§ **Given request 1**: In the Vulcan Materials earnings release, what was the company's Adjusted EBITDA for the first quarter?
§ **Given request 2**: Please explain, using the Vulcan Materials earnings release, why the company judges its gross profit flow-through rate on a trailing-twelve month basis.
§ **Given request 3**: Carry the Vulcan Materials earnings release forward from its final sentence.

§ **Document segment**:
········

BIRMINGHAM, Ala., May 2, 2019 /PRNewswire/ -- Vulcan Materials Company (NYSE: VMC), the nation's largest producer of construction aggregates, today announced results for the quarter ended March 31, 2019.
Net earnings were $63 million and Adjusted EBITDA was $193 million in the first quarter. The 15 percent growth in Adjusted EBITDA was driven by strong aggregates shipments, up 13 percent year-over-year, and a 5.4 percent increase in aggregates pricing.
Tom Hill, Chairman and Chief Executive Officer, said, "Our first quarter results represent a good start to the year and are consistent with our full-year expectations. Broad-based shipment growth, compounding price improvements and solid operating efficiencies in our aggregates business contributed to 17 percent growth in total revenues and 29 percent growth in operating earnings. These results demonstrate the strength of our unique aggregates-centric business model.
"Aggregates segment gross profit increased from $3.66 per ton to $4.07 per ton. This double-digit improvement in first quarter unit profitability builds on last year's results, and we are well positioned for further gains in our industry-leading unit profitability.
"Our key markets are benefitting from both robust growth in public construction demand and continued growth in private demand. Leading indicators, such as construction award activity, signal broad-based shipment growth across our footprint. Aggregates pricing momentum continues to improve – consistent with our full-year expectations. As a result, we reiterate our full-year expectations for 2019 earnings from continuing operations of between $4.55 and $5.05 per diluted share and Adjusted EBITDA of between $1.250 and $1.330 billion."
First quarter and trailing twelve month highlights include:
First quarter segment gross profit increased 25 percent to $186 million, or $4.07 per ton. As a percentage of segment sales, gross profit margin expanded 100 basis points due to strong growth in shipments and price improvements.
Trailing-twelve month same-store incremental gross profit flow-through rate was 57 percent, which is in line with longer-term expectations of 60 percent. As a reminder, quarterly gross profit flow-through rates can vary widely from quarter to quarter; therefore, the Company evaluates this metric on a trailing-twelve month basis.

········

§ **Listed records**:
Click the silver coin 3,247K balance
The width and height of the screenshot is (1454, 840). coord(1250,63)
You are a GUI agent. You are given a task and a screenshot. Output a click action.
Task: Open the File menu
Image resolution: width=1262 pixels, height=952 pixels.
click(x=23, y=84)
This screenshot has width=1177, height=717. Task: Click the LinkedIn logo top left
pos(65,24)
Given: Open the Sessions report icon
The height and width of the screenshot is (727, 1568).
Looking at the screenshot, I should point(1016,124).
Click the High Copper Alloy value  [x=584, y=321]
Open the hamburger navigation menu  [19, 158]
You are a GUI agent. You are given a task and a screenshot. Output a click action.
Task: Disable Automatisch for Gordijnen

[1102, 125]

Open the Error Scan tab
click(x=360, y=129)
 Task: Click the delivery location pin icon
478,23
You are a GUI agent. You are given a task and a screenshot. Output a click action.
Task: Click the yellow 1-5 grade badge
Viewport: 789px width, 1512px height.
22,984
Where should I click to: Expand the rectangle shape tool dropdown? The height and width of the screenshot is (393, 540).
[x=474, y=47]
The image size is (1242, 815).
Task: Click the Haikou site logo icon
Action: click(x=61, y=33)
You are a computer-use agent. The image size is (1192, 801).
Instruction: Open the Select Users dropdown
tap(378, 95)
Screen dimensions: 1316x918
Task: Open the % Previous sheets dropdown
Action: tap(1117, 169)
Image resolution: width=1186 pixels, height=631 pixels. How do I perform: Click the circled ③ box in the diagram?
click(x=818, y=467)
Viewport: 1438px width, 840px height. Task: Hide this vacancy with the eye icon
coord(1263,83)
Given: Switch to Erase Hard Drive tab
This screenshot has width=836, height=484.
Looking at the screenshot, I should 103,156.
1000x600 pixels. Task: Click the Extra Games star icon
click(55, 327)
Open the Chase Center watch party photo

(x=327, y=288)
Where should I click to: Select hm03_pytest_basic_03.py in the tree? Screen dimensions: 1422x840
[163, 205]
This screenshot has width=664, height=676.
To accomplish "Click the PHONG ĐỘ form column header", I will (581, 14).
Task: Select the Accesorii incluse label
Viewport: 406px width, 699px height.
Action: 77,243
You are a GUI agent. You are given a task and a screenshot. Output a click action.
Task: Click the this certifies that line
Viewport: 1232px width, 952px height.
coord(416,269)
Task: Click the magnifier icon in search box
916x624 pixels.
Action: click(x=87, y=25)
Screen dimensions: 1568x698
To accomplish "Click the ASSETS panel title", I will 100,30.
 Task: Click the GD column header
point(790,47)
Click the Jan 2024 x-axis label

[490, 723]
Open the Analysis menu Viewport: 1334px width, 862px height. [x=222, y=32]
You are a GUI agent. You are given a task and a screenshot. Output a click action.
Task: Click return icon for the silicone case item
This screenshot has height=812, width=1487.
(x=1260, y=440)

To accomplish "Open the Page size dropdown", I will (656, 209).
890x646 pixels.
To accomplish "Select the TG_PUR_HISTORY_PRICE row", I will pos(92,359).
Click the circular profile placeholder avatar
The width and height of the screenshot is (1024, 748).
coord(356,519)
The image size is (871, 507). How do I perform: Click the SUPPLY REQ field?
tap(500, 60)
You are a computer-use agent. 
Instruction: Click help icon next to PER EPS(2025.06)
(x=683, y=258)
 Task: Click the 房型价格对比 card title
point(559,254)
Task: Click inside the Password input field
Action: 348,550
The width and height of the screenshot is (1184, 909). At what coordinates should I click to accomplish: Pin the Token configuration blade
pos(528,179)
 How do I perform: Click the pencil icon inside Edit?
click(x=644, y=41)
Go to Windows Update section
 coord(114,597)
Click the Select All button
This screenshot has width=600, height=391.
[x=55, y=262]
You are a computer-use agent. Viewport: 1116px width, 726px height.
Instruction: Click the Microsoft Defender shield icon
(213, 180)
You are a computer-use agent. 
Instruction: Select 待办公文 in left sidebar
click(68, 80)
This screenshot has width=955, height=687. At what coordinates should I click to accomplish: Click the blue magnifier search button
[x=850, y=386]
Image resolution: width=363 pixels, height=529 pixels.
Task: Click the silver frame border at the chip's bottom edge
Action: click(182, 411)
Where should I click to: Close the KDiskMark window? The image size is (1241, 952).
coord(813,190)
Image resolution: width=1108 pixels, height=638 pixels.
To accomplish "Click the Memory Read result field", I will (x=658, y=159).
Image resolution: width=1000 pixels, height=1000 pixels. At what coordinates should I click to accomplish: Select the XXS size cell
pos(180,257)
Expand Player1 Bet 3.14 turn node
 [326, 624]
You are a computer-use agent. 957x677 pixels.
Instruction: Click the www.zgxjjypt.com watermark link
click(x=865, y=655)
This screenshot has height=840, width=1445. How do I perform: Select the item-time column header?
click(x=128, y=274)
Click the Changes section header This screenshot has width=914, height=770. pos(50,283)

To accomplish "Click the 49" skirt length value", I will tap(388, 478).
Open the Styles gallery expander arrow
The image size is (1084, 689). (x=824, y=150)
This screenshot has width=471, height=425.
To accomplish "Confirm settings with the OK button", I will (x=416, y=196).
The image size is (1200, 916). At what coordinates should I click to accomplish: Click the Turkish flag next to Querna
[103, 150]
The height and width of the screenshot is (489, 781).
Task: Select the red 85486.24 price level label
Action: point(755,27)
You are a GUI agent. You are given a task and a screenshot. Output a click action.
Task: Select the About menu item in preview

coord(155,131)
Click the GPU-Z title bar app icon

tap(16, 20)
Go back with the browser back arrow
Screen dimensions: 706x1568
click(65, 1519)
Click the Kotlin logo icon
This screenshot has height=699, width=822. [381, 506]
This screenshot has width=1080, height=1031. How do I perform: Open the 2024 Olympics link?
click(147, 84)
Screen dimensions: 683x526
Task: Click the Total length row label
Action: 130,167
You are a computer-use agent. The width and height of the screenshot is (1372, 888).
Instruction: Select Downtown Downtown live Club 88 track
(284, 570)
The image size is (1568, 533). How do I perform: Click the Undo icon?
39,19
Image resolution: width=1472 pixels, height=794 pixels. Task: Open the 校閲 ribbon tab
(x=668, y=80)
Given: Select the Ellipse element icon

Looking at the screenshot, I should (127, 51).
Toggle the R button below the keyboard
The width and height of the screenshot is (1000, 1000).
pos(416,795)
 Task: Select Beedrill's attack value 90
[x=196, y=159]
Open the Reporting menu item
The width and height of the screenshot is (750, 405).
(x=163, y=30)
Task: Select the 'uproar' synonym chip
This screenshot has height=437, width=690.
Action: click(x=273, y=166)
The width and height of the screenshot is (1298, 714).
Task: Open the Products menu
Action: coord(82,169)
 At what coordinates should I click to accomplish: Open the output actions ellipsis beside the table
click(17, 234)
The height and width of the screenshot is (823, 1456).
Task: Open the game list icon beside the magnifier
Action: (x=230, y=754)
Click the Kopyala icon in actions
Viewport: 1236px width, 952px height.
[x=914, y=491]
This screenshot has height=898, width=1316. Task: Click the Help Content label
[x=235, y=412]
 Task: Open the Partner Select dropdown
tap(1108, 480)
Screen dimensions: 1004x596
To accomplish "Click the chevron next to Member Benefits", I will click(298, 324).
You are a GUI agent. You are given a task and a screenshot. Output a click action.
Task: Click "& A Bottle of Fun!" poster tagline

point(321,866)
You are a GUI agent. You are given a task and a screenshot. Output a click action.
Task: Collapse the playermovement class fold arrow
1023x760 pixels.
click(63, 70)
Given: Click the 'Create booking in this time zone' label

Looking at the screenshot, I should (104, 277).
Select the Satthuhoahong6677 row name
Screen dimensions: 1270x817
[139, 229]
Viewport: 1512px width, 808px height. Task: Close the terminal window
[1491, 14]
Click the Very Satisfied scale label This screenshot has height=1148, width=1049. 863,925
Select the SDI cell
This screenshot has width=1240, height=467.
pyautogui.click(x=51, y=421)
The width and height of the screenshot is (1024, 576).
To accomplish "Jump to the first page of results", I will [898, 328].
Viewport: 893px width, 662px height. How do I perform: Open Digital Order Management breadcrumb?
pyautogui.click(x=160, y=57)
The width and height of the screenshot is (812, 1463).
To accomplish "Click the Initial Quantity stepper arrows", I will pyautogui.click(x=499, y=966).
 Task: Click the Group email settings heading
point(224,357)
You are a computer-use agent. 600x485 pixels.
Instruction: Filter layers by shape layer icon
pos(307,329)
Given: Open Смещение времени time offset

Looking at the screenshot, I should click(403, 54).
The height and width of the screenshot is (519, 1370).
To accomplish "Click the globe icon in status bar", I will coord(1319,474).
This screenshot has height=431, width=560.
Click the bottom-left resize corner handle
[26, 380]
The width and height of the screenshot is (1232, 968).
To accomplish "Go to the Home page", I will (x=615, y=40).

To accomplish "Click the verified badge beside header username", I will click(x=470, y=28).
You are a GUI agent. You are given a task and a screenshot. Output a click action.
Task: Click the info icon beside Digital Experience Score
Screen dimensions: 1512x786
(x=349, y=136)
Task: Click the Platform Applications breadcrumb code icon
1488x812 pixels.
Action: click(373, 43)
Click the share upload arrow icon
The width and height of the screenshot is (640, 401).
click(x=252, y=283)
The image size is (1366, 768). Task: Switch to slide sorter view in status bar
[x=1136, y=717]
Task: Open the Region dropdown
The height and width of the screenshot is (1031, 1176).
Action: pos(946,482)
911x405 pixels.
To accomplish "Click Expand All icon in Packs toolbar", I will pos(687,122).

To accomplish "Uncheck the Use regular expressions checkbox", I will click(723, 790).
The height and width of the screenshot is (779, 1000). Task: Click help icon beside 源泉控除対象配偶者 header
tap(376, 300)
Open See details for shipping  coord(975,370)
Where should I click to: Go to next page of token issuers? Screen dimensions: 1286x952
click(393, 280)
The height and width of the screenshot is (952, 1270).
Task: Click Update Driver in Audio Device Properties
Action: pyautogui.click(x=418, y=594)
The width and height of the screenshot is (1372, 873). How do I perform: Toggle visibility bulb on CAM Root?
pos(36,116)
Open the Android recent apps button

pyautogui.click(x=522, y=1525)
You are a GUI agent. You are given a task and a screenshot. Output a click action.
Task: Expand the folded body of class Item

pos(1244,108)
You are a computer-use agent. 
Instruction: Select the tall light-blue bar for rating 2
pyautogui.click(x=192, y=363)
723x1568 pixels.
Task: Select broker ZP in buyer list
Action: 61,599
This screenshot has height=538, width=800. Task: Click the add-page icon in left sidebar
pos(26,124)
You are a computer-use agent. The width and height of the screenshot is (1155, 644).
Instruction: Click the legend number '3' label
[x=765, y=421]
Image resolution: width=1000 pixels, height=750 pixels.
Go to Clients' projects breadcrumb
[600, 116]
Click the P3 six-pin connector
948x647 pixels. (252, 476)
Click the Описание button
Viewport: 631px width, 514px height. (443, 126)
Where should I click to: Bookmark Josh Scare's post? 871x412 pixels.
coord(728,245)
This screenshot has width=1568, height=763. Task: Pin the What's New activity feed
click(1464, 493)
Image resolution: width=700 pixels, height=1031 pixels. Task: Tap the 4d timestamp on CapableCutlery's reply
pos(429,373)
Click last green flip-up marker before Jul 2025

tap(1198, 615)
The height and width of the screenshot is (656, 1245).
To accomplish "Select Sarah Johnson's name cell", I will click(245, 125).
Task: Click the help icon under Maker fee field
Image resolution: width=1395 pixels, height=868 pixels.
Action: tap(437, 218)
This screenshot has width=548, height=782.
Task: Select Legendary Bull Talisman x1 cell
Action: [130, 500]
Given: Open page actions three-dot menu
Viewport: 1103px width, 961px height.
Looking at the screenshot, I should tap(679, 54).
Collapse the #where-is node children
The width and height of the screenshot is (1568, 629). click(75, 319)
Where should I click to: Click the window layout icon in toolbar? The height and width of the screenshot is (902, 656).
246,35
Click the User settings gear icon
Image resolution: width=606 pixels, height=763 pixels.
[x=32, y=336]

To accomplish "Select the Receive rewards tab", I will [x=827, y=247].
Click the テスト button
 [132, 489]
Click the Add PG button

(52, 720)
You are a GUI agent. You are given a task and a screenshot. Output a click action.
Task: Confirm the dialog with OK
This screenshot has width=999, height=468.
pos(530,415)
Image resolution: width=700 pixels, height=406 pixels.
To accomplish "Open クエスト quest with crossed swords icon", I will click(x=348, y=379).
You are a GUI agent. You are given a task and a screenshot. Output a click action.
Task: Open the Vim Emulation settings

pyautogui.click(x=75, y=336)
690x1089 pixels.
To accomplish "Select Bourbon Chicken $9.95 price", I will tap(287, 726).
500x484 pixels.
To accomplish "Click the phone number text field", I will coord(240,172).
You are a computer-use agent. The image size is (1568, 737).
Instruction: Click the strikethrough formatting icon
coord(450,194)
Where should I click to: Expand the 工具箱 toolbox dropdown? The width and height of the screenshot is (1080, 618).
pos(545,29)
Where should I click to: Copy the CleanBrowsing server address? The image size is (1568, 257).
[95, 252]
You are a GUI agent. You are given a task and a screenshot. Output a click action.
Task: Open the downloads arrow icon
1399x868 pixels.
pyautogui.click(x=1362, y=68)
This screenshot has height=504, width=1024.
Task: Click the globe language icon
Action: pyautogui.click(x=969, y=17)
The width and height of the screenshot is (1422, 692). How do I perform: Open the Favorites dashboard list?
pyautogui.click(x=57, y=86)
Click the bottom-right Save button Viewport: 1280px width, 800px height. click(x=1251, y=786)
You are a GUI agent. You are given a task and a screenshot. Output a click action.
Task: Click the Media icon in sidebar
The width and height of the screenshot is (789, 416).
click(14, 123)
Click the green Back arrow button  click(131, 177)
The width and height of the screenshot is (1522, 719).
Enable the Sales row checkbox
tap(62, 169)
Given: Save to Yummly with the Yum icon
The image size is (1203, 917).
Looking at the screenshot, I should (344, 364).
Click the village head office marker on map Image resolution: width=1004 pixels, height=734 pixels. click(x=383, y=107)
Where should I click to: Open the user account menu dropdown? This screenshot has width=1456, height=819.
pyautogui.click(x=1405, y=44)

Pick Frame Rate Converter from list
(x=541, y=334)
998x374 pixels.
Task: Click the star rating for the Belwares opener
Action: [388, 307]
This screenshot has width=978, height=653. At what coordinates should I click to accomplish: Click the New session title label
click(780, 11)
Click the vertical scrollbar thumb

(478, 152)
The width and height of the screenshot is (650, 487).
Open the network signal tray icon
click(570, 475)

········

§ **Final answer 1**: $193 million.

§ **Final answer 2**: The company evaluates this metric on a trailing-twelve month basis because quarterly gross profit flow-through rates can vary widely from quarter to quarter.

§ **Final answer 3**:
First quarter aggregates shipments increased 13 percent (11 percent on a same-store basis) versus the prior year quarter. Solid underlying fundamentals and pent-up demand carried over from last year helped drive shipment growth across most of the Company's footprint. In California, shipments decreased by double-digits due to record rainfall throughout most of the quarter. A strong demand environment, driven by transportation-related construction as well as growth in the Company's project-related bookings, support our expectations for shipment growth in California in 2019.
Price growth was positive across all markets served by the Company. For the quarter, freight-adjusted average sales price for aggregates increased 5.4 percent versus the prior year's quarter. Excluding mix impact, aggregates price increased 5.8 percent compared to the prior year first quarter. Pricing was particularly strong in Arizona, California, Georgia, Tennessee and Texas. Positive trends in backlogged project work along with demand visibility and customer confidence support continued upward pricing movements throughout 2019.
First quarter same-store unit cost of sales (freight-adjusted) increased 3 percent compared to the prior year quarter due in part to planned higher repair and maintenance costs in advance of the construction season. Unit cost of sales in California was negatively impacted by record rainfall. The Company remains focused on compounding improvements in unit margins throughout the cycle through fixed cost leverage, price growth and operating efficiencies.
Asphalt, Concrete and Calcium
Asphalt segment gross profit was a loss of $3 million for the first quarter, in line with expectations. Asphalt shipments increased 11 percent (5 percent same-store) and asphalt mix selling prices increased 5 percent in the first quarter, or $2.73 per ton. The average unit cost for liquid asphalt was 29 percent higher than the prior year quarter but remained relatively stable throughout the quarter on a monthly basis. Pricing gains are beginning to offset higher liquid asphalt costs, but their impact will be gradual during 2019. The full-year earnings outlook for our Asphalt segment remains unchanged.
Concrete segment gross profit was $9 million versus $10 million in the prior year quarter. Same-store shipments decreased 10 percent year-over-year driven by inclement weather in Virginia. Same-store average price increases of 1 percent led to a modest gain in same-store material margin.
Calcium segment gross profit was $0.7 million, a slight increase versus the prior year quarter.
Capital Allocation and Financial Position
Capital expenditures in the first quarter were $122 million. This amount included $67 million of core operating and maintenance capital investments to improve or replace existing property, plant and equipment. In addition, the Company invested $55 million in internal growth projects to secure new aggregates reserves, develop new production sites, enhance the Company's distribution capabilities, and support the targeted growth of its asphalt operations. The Company's full-year expectations for 2019 remain the same - approximately $250 million on maintenance capital and $200 million for internal growth projects that are largely underway.
During the quarter, the Company returned $41 million to shareholders through dividends, a 10 percent increase versus the prior year quarter. No shares were repurchased during the quarter. At quarter-end, total debt was $3.0 billion, or 2.6 times trailing-twelve month Adjusted EBITDA.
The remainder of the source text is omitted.